I've just been working on the budget again, specifically in this case hashing through the travel budget. We throw in $70 per month, which used to get us airfare to wherever my family was gathering for Thanksgiving or Christmas plus car rental for Christmas or Thanksgiving for my Hub's family, who live closer. (We trade off; one family gets us for Thanksgiving, the other Christmas, alternating by year.) After a tense situation with the travel budget last year when airfare skyrocketed, my Hub got over his intense dislike of long car trips and, last year, we drove the 13-hours-each-way journey to my hometown not once, but THREE TIMES.
This year looks to be no different. The budget thus far looks like it can handle two or three trips out to see my Hub's family, and three or four trips to see mine. This does not include the possible trip to go see my sister and help move her from one side of the country to the other, which I am considering, but which would need to be funded by me alone. (On the one side, it might be kind of fun, and I love my sister and would rather not have her drive the whole thing alone. On the other side, OH MY HOLY GOD that's a lot of driving.)

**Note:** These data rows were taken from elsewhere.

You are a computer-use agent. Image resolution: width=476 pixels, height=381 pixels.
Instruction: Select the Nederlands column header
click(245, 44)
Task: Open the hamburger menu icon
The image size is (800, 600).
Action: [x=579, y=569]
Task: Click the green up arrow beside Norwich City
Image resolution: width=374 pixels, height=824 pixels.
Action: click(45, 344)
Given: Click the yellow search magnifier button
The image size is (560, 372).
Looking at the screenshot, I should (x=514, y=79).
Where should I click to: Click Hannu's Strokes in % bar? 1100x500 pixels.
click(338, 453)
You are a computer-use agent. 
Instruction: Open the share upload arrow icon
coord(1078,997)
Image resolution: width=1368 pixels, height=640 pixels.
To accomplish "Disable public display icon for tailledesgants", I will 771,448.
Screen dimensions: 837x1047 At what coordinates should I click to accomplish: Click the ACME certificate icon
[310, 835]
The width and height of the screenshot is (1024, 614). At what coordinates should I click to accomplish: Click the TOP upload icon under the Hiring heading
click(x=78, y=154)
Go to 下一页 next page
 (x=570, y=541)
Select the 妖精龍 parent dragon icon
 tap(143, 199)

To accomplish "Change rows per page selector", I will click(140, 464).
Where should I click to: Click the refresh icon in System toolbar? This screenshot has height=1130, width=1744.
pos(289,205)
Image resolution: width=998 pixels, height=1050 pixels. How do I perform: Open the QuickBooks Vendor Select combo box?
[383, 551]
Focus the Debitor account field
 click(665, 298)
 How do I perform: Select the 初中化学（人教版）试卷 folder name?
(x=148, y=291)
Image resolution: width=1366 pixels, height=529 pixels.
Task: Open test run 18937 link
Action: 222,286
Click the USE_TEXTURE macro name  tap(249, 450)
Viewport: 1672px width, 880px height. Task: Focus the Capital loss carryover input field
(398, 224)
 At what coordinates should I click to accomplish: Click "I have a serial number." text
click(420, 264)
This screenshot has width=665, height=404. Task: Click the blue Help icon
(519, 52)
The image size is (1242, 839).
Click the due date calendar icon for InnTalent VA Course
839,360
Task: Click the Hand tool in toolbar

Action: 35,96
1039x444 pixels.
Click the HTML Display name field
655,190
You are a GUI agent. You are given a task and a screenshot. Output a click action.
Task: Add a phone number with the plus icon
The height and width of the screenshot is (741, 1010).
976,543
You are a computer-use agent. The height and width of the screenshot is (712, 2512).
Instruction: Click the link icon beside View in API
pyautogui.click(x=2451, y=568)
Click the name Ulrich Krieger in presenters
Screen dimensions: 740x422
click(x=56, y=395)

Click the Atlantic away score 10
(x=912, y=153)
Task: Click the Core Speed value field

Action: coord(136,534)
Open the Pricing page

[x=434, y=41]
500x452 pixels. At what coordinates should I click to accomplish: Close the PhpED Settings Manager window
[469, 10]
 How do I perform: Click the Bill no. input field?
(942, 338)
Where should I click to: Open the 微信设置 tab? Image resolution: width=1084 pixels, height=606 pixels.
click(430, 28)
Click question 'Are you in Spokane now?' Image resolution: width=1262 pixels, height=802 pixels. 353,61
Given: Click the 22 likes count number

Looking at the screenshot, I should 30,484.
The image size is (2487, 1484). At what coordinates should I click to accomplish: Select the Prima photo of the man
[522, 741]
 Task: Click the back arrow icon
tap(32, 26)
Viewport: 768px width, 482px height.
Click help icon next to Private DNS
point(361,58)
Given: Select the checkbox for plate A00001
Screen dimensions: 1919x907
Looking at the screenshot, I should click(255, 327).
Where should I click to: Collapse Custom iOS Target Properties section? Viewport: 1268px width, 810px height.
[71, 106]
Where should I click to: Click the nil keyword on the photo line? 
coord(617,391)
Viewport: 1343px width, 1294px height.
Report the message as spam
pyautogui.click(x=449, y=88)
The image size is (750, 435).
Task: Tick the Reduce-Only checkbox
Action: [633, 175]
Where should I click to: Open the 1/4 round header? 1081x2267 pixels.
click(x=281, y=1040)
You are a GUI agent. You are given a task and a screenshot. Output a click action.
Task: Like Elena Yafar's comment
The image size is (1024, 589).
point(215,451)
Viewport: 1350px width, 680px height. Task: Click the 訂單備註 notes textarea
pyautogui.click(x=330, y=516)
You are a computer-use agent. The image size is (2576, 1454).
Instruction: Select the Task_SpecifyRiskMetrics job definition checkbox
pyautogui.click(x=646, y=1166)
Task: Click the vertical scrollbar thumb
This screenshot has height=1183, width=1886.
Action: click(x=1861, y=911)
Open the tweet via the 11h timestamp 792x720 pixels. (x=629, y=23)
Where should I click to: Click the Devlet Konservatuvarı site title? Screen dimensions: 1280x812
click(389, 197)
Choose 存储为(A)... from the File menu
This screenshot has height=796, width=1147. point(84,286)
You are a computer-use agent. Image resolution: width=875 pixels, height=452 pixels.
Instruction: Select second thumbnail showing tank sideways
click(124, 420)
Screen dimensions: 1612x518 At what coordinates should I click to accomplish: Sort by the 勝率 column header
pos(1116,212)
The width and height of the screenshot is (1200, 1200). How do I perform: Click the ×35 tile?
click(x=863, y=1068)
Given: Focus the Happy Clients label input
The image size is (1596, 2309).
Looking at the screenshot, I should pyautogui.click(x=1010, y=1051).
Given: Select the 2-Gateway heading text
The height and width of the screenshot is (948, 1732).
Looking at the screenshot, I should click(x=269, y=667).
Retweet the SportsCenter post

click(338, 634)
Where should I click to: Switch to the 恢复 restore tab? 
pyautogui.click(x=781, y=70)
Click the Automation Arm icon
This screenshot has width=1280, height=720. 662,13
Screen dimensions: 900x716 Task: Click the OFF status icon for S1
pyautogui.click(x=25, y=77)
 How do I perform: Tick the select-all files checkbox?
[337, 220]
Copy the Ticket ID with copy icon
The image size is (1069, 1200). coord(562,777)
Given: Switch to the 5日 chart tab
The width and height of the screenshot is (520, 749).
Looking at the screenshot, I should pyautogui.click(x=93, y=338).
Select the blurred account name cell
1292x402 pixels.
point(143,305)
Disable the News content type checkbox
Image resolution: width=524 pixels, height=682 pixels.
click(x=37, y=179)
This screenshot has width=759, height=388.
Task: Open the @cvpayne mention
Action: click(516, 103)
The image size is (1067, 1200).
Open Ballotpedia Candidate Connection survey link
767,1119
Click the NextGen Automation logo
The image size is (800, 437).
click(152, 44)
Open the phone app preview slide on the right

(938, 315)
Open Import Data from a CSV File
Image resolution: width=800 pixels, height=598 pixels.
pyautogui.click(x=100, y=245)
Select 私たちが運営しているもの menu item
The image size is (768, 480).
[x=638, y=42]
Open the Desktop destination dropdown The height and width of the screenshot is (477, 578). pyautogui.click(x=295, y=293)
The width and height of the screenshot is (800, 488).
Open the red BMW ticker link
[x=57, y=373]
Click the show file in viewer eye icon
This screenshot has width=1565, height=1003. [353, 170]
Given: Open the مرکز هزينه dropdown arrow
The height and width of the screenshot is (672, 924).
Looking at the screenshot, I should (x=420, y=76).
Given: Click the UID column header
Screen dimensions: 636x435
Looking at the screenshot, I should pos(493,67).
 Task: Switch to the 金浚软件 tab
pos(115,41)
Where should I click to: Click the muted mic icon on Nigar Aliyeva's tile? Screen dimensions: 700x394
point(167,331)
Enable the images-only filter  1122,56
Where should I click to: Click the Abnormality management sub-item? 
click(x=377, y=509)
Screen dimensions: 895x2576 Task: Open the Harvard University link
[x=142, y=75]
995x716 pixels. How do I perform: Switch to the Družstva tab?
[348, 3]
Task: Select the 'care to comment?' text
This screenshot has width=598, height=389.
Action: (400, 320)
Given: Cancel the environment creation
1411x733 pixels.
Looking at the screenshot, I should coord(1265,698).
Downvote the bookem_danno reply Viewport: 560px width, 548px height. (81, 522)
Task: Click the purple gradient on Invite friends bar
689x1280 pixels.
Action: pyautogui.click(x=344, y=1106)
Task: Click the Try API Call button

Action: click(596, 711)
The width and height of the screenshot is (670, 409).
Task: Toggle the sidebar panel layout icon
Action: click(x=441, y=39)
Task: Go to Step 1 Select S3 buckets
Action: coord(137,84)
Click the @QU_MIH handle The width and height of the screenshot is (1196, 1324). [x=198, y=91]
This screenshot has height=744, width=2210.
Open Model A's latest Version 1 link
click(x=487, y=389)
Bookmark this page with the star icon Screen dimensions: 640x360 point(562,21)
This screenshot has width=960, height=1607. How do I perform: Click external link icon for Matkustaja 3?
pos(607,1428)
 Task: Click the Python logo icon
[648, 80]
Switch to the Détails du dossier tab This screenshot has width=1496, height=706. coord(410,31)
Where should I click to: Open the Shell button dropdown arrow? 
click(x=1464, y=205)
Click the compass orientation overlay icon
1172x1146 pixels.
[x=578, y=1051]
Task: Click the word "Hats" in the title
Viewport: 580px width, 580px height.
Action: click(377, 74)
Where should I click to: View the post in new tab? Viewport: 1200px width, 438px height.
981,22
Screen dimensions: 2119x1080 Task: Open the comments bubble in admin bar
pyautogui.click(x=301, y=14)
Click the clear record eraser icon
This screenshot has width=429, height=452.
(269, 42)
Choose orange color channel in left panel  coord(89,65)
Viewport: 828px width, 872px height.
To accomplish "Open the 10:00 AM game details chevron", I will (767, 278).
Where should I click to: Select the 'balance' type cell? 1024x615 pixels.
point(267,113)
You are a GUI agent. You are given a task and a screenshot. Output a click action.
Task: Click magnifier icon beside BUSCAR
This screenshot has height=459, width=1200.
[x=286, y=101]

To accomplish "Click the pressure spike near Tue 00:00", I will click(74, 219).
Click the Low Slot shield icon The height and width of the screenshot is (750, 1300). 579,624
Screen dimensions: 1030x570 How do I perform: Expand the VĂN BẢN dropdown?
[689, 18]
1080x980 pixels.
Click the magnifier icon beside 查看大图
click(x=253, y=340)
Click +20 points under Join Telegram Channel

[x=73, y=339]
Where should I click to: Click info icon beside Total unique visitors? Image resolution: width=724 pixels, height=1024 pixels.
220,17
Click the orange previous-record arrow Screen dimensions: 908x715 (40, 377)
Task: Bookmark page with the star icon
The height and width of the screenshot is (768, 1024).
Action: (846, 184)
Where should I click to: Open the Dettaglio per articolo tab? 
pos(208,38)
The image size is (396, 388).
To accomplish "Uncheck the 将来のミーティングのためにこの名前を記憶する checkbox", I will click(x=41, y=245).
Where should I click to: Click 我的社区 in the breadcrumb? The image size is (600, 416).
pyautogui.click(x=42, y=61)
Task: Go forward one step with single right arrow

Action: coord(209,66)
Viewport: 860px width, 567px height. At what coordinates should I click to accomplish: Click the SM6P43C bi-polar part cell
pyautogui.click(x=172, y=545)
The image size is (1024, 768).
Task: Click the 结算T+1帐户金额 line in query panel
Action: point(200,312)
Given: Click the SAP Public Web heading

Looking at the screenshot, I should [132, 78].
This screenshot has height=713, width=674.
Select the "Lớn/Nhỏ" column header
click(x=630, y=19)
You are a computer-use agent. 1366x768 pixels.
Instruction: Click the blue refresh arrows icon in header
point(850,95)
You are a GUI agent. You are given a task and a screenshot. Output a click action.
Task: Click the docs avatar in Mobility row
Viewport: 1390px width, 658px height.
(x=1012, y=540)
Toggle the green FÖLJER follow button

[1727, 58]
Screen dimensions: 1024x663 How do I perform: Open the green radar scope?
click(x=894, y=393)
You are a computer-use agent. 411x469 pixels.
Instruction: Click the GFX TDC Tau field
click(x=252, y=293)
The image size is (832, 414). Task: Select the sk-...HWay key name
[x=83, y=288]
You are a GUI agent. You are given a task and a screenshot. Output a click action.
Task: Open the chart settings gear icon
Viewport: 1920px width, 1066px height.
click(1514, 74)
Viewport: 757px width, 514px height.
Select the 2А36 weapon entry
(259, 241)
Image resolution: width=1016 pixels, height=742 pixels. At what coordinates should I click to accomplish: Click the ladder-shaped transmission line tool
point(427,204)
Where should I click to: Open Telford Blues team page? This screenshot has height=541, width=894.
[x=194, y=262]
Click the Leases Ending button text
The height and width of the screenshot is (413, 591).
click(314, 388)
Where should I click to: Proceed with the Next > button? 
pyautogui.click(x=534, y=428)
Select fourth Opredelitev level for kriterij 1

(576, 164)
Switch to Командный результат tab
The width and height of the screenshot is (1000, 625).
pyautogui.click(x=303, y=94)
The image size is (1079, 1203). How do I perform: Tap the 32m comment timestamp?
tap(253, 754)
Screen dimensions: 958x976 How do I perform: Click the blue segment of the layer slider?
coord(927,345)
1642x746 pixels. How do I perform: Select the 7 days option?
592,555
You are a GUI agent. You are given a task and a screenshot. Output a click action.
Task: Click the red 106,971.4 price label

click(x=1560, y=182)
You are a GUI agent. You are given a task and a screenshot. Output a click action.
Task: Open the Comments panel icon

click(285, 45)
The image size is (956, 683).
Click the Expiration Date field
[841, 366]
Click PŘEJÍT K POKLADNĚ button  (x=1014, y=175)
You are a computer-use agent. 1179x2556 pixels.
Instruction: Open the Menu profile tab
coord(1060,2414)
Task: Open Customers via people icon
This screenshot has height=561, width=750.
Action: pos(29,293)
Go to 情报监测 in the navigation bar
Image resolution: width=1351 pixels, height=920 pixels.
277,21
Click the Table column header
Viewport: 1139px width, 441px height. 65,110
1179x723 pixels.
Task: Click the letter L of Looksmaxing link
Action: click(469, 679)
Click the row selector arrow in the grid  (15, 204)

We have five trips planned already, four of which are necessary; one is extra. There's the trip (which needs to happen pretty damn soon) to visit our nieces and nephew and, incidentally, my brother-in-law and his intended. The trip home for my sister's wedding. The trip home for the great outdoor music festival. The trip out to ye olde homestead (quite literally; my mom's family farm) for Thanksgiving. The trip back to the in-laws for Christmas.
The two extra, thus-far-unplanned-albeit-much-bandied-about trips are starting to look like trips that would involve Doing Things. New things. Camping and hiking, on one; roller coasters on another. I am dubious of all these things.
I am not typically an outdoorsy girl. My sister and my dad go on camping trips out in one national park or another every summer, and it sounds like this year will be no different-- except for the part where they've invited me and the Hub along. Mom will not be coming, since she hates camping quite a lot, and my sister's fiance' (who will be by that point her husband) is stuck with work, but apparently they want us along.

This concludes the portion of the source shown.